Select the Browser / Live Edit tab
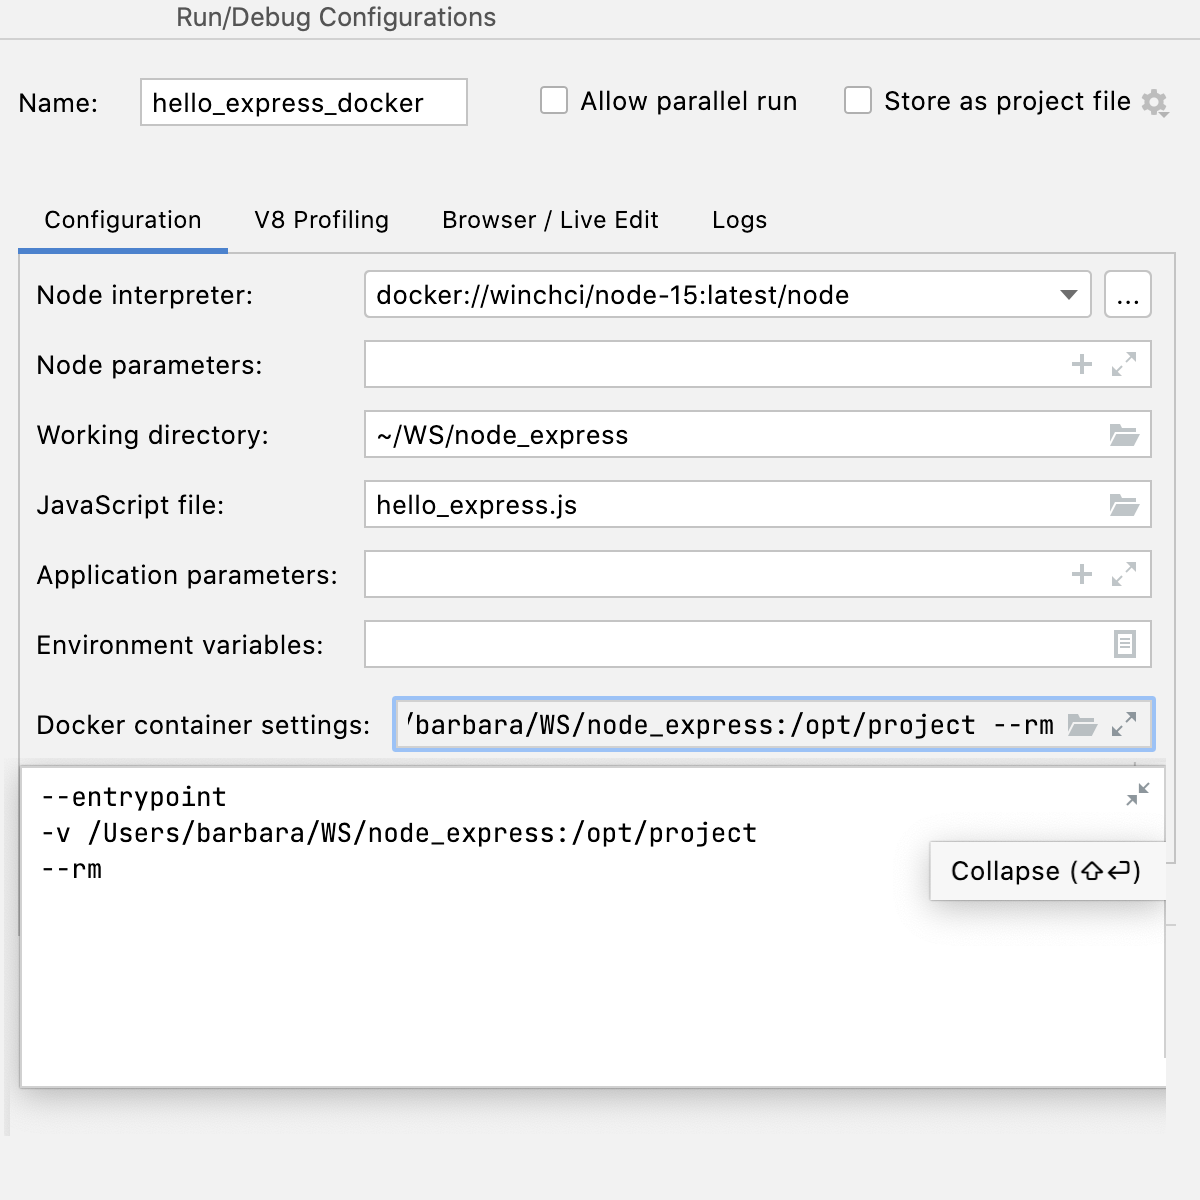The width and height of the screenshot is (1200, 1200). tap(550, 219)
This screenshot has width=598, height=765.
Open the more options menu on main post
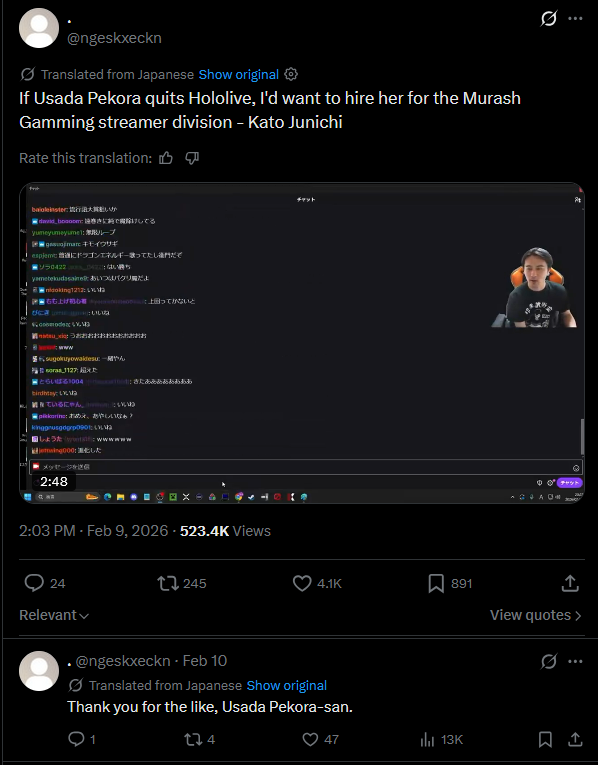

★ ★ ★ ★

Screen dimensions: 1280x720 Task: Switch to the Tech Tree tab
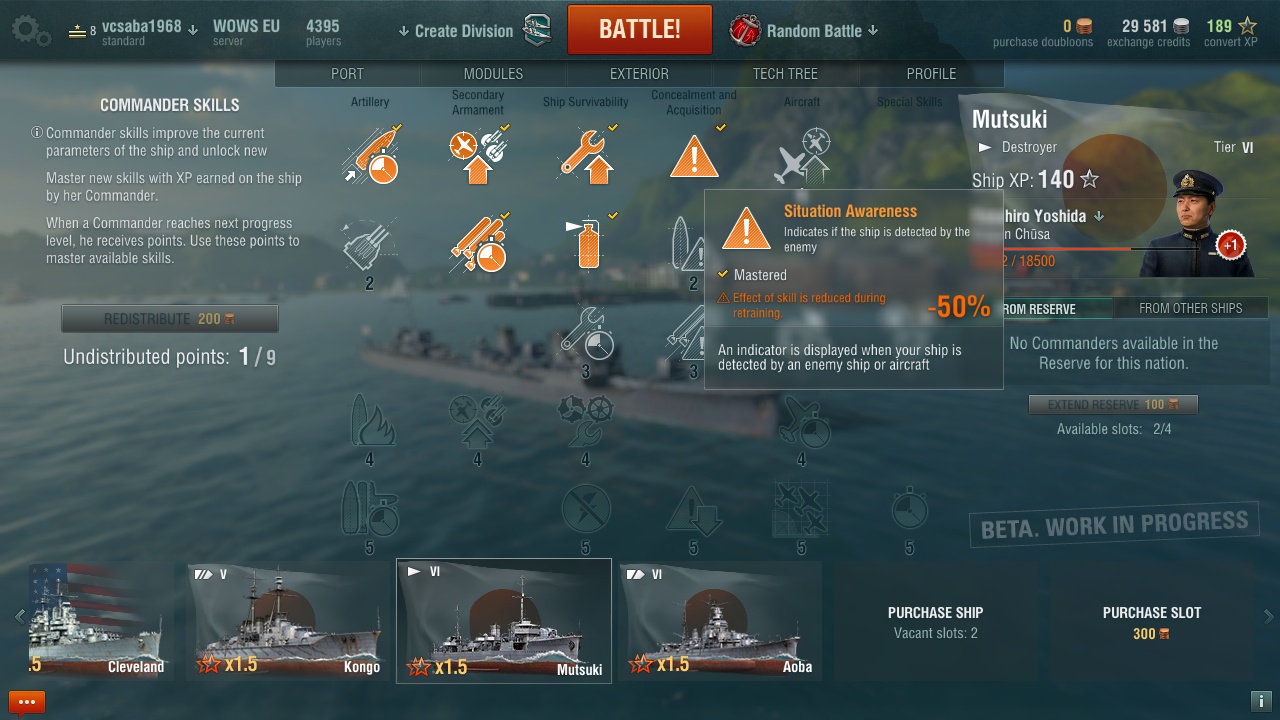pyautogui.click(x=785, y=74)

★ ★ ★ ★

### Work task
Transcribe exactly the lines above, beginning at the one with "Select the Browser / Live Edit tab" and going up to and including the one with "Open the more options menu on main post". Pictures do not belong in the copy.

### Exercise result
Select the Browser / Live Edit tab
The width and height of the screenshot is (1200, 1200). tap(550, 219)
This screenshot has width=598, height=765.
Open the more options menu on main post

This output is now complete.